> _How to complete this task_
A full, exact copy of the records below is the required answer.

======== Supplied material ========

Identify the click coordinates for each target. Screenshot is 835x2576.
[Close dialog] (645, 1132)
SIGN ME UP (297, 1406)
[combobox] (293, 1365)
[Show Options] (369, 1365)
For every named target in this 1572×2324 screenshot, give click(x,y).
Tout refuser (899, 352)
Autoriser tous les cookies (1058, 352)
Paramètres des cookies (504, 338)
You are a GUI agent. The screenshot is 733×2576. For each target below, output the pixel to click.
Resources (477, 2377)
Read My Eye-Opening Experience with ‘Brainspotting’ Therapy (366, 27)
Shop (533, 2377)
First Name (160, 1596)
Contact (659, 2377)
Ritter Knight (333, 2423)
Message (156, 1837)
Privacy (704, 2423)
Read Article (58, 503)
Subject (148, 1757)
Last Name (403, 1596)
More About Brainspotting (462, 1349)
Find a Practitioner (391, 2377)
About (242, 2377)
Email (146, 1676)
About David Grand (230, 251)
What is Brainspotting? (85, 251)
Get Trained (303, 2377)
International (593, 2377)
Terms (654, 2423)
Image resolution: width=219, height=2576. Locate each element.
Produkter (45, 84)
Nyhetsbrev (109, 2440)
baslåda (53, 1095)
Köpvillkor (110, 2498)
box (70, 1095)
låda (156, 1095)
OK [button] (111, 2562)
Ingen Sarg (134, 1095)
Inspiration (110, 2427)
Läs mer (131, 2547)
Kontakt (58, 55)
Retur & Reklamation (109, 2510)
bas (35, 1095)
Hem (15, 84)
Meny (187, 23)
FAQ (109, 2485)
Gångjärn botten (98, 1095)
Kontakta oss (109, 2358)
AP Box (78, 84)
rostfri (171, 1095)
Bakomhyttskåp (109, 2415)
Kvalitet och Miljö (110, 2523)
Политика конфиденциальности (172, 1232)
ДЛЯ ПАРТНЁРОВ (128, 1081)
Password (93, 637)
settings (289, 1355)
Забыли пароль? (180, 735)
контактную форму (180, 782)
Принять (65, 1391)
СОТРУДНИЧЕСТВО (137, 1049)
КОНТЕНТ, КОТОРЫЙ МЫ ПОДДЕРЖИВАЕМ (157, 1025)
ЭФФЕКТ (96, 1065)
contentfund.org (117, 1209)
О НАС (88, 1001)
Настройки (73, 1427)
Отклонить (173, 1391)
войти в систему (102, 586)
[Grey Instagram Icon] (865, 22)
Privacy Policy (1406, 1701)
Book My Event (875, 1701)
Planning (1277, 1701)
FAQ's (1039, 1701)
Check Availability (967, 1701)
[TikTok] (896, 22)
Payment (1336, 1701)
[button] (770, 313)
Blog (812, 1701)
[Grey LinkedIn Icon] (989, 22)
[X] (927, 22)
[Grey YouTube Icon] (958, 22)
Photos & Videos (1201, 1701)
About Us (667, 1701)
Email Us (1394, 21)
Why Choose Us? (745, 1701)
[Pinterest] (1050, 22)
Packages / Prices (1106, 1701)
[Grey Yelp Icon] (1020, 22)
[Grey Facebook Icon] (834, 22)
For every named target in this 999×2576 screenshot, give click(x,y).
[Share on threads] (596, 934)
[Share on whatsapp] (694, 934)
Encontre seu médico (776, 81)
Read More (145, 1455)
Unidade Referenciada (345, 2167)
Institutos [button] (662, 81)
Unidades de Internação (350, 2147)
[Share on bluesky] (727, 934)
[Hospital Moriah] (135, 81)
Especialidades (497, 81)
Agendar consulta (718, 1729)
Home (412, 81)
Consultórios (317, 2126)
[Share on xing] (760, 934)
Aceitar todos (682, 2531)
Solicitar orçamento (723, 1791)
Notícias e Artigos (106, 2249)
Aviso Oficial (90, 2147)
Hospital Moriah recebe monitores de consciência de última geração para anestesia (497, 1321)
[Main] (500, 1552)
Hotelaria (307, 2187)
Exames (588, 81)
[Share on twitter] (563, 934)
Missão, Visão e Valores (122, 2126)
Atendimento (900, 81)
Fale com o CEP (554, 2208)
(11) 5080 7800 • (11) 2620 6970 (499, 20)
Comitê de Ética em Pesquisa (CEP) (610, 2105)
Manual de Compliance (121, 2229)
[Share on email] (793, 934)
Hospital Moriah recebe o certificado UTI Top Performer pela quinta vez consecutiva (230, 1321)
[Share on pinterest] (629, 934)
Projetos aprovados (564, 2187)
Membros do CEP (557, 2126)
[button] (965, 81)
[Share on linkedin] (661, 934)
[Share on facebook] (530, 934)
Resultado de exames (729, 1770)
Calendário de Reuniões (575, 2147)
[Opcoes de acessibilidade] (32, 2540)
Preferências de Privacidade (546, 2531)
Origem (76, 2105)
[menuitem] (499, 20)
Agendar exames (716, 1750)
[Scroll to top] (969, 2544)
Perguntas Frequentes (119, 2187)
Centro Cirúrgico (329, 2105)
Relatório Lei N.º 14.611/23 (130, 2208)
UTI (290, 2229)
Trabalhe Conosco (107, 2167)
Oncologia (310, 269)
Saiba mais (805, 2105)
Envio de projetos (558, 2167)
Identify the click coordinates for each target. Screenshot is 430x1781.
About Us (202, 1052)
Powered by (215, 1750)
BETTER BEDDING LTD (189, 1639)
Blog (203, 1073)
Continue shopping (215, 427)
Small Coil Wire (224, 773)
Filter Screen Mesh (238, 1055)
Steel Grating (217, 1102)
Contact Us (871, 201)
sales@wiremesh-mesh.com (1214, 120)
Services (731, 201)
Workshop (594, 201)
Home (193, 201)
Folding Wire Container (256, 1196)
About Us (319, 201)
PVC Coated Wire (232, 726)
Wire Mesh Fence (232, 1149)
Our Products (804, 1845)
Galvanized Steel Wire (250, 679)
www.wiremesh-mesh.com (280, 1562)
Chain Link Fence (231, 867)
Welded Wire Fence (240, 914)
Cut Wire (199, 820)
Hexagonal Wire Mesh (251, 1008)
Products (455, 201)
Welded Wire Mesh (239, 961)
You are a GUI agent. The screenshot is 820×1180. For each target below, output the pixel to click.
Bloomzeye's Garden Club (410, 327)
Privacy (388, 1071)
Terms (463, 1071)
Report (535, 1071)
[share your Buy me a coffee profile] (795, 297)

========

> _Task result_
Identify the click coordinates for each target. Screenshot is 835x2576.
[Close dialog] (645, 1132)
SIGN ME UP (297, 1406)
[combobox] (293, 1365)
[Show Options] (369, 1365)
For every named target in this 1572×2324 screenshot, give click(x,y).
Tout refuser (899, 352)
Autoriser tous les cookies (1058, 352)
Paramètres des cookies (504, 338)
You are a GUI agent. The screenshot is 733×2576. For each target below, output the pixel to click.
Resources (477, 2377)
Read My Eye-Opening Experience with ‘Brainspotting’ Therapy (366, 27)
Shop (533, 2377)
First Name (160, 1596)
Contact (659, 2377)
Ritter Knight (333, 2423)
Message (156, 1837)
Privacy (704, 2423)
Read Article (58, 503)
Subject (148, 1757)
Last Name (403, 1596)
More About Brainspotting (462, 1349)
Find a Practitioner (391, 2377)
About (242, 2377)
Email (146, 1676)
About David Grand (230, 251)
What is Brainspotting? (85, 251)
Get Trained (303, 2377)
International (593, 2377)
Terms (654, 2423)
Image resolution: width=219, height=2576. Locate each element.
Produkter (45, 84)
Nyhetsbrev (109, 2440)
baslåda (53, 1095)
Köpvillkor (110, 2498)
box (70, 1095)
låda (156, 1095)
OK [button] (111, 2562)
Ingen Sarg (134, 1095)
Inspiration (110, 2427)
Läs mer (131, 2547)
Kontakt (58, 55)
Retur & Reklamation (109, 2510)
bas (35, 1095)
Hem (15, 84)
Meny (187, 23)
FAQ (109, 2485)
Gångjärn botten (98, 1095)
Kontakta oss (109, 2358)
AP Box (78, 84)
rostfri (171, 1095)
Bakomhyttskåp (109, 2415)
Kvalitet och Miljö (110, 2523)
Политика конфиденциальности (172, 1232)
ДЛЯ ПАРТНЁРОВ (128, 1081)
Password (93, 637)
settings (289, 1355)
Забыли пароль? (180, 735)
контактную форму (180, 782)
Принять (65, 1391)
СОТРУДНИЧЕСТВО (137, 1049)
КОНТЕНТ, КОТОРЫЙ МЫ ПОДДЕРЖИВАЕМ (157, 1025)
ЭФФЕКТ (96, 1065)
contentfund.org (117, 1209)
О НАС (88, 1001)
Настройки (73, 1427)
Отклонить (173, 1391)
войти в систему (102, 586)
[Grey Instagram Icon] (865, 22)
Privacy Policy (1406, 1701)
Book My Event (875, 1701)
Planning (1277, 1701)
FAQ's (1039, 1701)
Check Availability (967, 1701)
[TikTok] (896, 22)
Payment (1336, 1701)
[button] (770, 313)
Blog (812, 1701)
[Grey LinkedIn Icon] (989, 22)
[X] (927, 22)
[Grey YouTube Icon] (958, 22)
Photos & Videos (1201, 1701)
About Us (667, 1701)
Email Us (1394, 21)
Why Choose Us? (745, 1701)
[Pinterest] (1050, 22)
Packages / Prices (1106, 1701)
[Grey Yelp Icon] (1020, 22)
[Grey Facebook Icon] (834, 22)
For every named target in this 999×2576 screenshot, give click(x,y).
[Share on threads] (596, 934)
[Share on whatsapp] (694, 934)
Encontre seu médico (776, 81)
Read More (145, 1455)
Unidade Referenciada (345, 2167)
Institutos [button] (662, 81)
Unidades de Internação (350, 2147)
[Share on bluesky] (727, 934)
[Hospital Moriah] (135, 81)
Especialidades (497, 81)
Agendar consulta (718, 1729)
Home (412, 81)
Consultórios (317, 2126)
[Share on xing] (760, 934)
Aceitar todos (682, 2531)
Solicitar orçamento (723, 1791)
Notícias e Artigos (106, 2249)
Aviso Oficial (90, 2147)
Hospital Moriah recebe monitores de consciência de última geração para anestesia (497, 1321)
[Main] (500, 1552)
Hotelaria (307, 2187)
Exames (588, 81)
[Share on twitter] (563, 934)
Missão, Visão e Valores (122, 2126)
Atendimento (900, 81)
Fale com o CEP (554, 2208)
(11) 5080 7800 • (11) 2620 6970 (499, 20)
Comitê de Ética em Pesquisa (CEP) (610, 2105)
Manual de Compliance (121, 2229)
[Share on email] (793, 934)
Hospital Moriah recebe o certificado UTI Top Performer pela quinta vez consecutiva (230, 1321)
[Share on pinterest] (629, 934)
Projetos aprovados (564, 2187)
Membros do CEP (557, 2126)
[button] (965, 81)
[Share on linkedin] (661, 934)
[Share on facebook] (530, 934)
Resultado de exames (729, 1770)
Calendário de Reuniões (575, 2147)
[Opcoes de acessibilidade] (32, 2540)
Preferências de Privacidade (546, 2531)
Origem (76, 2105)
[menuitem] (499, 20)
Agendar exames (716, 1750)
[Scroll to top] (969, 2544)
Perguntas Frequentes (119, 2187)
Centro Cirúrgico (329, 2105)
Relatório Lei N.º 14.611/23 (130, 2208)
UTI (290, 2229)
Trabalhe Conosco (107, 2167)
Oncologia (310, 269)
Saiba mais (805, 2105)
Envio de projetos (558, 2167)
Identify the click coordinates for each target. Screenshot is 430x1781.
About Us (202, 1052)
Powered by (215, 1750)
BETTER BEDDING LTD (189, 1639)
Blog (203, 1073)
Continue shopping (215, 427)
Small Coil Wire (224, 773)
Filter Screen Mesh (238, 1055)
Steel Grating (217, 1102)
Contact Us (871, 201)
sales@wiremesh-mesh.com (1214, 120)
Services (731, 201)
Workshop (594, 201)
Home (193, 201)
Folding Wire Container (256, 1196)
About Us (319, 201)
PVC Coated Wire (232, 726)
Wire Mesh Fence (232, 1149)
Our Products (804, 1845)
Galvanized Steel Wire (250, 679)
www.wiremesh-mesh.com (280, 1562)
Chain Link Fence (231, 867)
Welded Wire Fence (240, 914)
Cut Wire (199, 820)
Hexagonal Wire Mesh (251, 1008)
Products (455, 201)
Welded Wire Mesh (239, 961)
You are a GUI agent. The screenshot is 820×1180. For each target below, output the pixel to click.
Bloomzeye's Garden Club (410, 327)
Privacy (388, 1071)
Terms (463, 1071)
Report (535, 1071)
[share your Buy me a coffee profile] (795, 297)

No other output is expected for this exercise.